:: Assignment ::
Filter the entries down to the lines containing "three", and copy those lines.

:: Extracted material ::
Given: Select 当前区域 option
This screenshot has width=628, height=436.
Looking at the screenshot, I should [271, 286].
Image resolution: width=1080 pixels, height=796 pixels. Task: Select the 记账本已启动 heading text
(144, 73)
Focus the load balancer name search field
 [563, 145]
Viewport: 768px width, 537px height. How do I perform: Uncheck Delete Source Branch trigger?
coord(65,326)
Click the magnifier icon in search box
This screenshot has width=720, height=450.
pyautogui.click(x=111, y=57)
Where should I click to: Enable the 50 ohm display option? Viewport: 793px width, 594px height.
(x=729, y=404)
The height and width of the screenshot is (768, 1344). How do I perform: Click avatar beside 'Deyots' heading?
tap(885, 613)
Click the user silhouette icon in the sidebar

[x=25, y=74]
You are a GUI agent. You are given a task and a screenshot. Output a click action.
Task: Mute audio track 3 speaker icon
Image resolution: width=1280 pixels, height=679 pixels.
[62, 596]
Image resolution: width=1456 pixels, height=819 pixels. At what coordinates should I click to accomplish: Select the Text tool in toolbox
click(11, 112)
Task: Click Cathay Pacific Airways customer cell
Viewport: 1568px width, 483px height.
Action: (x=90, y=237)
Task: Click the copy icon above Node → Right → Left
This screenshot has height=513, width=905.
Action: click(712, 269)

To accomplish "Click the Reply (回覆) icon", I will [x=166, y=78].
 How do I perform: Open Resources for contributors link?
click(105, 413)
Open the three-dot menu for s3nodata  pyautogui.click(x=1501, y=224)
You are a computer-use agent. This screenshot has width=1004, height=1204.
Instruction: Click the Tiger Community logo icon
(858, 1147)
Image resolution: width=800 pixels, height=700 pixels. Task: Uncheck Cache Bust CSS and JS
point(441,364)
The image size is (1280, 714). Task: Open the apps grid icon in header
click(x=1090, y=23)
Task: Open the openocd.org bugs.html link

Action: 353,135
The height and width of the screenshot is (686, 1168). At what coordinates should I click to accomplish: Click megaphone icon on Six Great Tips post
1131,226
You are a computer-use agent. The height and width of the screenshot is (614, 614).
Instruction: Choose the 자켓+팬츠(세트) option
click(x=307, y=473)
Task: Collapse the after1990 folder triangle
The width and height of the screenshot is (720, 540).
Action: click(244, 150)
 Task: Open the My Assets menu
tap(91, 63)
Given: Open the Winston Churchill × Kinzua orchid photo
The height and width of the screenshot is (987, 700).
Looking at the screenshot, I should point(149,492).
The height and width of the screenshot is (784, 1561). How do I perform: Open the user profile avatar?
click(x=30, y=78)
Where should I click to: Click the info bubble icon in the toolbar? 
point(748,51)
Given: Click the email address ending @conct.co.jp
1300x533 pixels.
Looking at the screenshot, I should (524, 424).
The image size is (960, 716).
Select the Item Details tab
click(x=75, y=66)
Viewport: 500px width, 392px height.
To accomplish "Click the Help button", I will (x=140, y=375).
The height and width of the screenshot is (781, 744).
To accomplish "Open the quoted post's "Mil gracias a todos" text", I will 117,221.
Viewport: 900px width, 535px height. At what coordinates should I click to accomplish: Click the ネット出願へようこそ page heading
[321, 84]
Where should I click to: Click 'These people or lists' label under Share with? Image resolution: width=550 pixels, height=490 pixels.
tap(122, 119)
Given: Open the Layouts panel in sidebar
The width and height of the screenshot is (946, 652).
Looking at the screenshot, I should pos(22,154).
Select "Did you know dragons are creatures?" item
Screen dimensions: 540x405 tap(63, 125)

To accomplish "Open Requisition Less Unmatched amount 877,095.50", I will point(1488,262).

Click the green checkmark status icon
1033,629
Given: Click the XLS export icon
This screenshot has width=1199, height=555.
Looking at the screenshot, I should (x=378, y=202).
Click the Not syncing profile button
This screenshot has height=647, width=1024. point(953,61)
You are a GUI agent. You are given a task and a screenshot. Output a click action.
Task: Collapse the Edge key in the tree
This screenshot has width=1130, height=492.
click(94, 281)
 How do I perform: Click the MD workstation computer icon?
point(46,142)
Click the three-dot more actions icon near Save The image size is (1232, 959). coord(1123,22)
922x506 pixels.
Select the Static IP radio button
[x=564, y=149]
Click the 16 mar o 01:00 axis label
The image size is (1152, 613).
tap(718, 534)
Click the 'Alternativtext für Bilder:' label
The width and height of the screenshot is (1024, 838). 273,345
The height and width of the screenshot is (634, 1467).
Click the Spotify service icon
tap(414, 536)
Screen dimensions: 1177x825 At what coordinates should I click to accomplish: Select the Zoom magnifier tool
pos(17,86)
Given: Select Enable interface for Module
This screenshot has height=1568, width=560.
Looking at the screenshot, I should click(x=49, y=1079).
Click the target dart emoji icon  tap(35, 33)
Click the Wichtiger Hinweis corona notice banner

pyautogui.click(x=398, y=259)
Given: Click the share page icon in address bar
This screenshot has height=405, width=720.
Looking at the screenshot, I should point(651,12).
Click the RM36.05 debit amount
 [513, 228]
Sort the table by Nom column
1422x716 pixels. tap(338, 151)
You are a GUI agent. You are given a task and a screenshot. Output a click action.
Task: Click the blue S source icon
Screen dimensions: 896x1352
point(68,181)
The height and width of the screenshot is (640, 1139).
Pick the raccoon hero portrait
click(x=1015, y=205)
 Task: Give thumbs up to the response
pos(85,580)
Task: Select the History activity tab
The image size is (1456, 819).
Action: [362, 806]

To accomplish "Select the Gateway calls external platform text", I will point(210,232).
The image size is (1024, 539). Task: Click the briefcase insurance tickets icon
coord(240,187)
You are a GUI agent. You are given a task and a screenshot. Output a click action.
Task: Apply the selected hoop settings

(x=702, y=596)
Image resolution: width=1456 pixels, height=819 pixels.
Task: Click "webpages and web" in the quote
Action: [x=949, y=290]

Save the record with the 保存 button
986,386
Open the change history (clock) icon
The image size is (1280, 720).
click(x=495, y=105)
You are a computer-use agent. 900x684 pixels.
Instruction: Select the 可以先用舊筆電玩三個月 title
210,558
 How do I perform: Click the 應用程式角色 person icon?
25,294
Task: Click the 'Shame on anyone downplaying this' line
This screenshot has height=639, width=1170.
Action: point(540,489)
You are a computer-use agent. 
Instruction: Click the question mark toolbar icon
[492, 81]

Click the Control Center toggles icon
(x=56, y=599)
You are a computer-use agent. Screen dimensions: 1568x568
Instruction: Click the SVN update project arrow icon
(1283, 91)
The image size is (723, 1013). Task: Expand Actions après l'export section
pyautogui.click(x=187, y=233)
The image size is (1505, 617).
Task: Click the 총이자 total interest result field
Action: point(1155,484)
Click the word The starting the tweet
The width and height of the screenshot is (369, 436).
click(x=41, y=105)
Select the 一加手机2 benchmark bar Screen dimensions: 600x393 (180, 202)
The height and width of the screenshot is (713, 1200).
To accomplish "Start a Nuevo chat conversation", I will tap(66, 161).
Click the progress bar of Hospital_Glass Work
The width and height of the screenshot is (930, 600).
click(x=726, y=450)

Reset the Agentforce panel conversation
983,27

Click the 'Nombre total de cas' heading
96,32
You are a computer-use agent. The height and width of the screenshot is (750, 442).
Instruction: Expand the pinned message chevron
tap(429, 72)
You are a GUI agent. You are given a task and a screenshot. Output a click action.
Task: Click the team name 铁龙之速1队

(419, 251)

:: Exercise response ::
Open the three-dot menu for s3nodata  pyautogui.click(x=1501, y=224)
Click the three-dot more actions icon near Save The image size is (1232, 959). coord(1123,22)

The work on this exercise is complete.